Exercise brief:
Output the data from the line containing "How do I perform: Click" through the line containing "pyautogui.click(x=120, y=51)", both included, reproducing each line precisely.

Task material:
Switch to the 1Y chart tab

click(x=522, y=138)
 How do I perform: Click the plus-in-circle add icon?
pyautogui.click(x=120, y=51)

==

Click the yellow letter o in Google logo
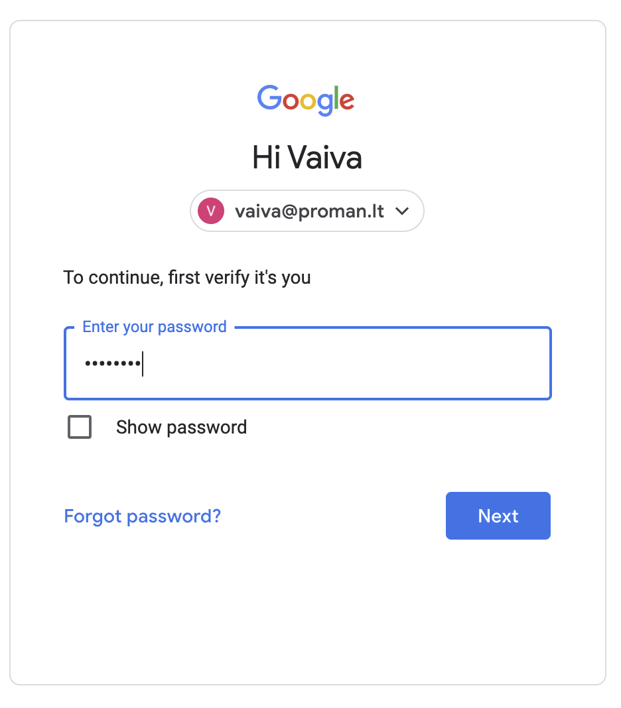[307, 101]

Task result:
 How do I perform: Click the plus-in-circle add icon?
pyautogui.click(x=120, y=51)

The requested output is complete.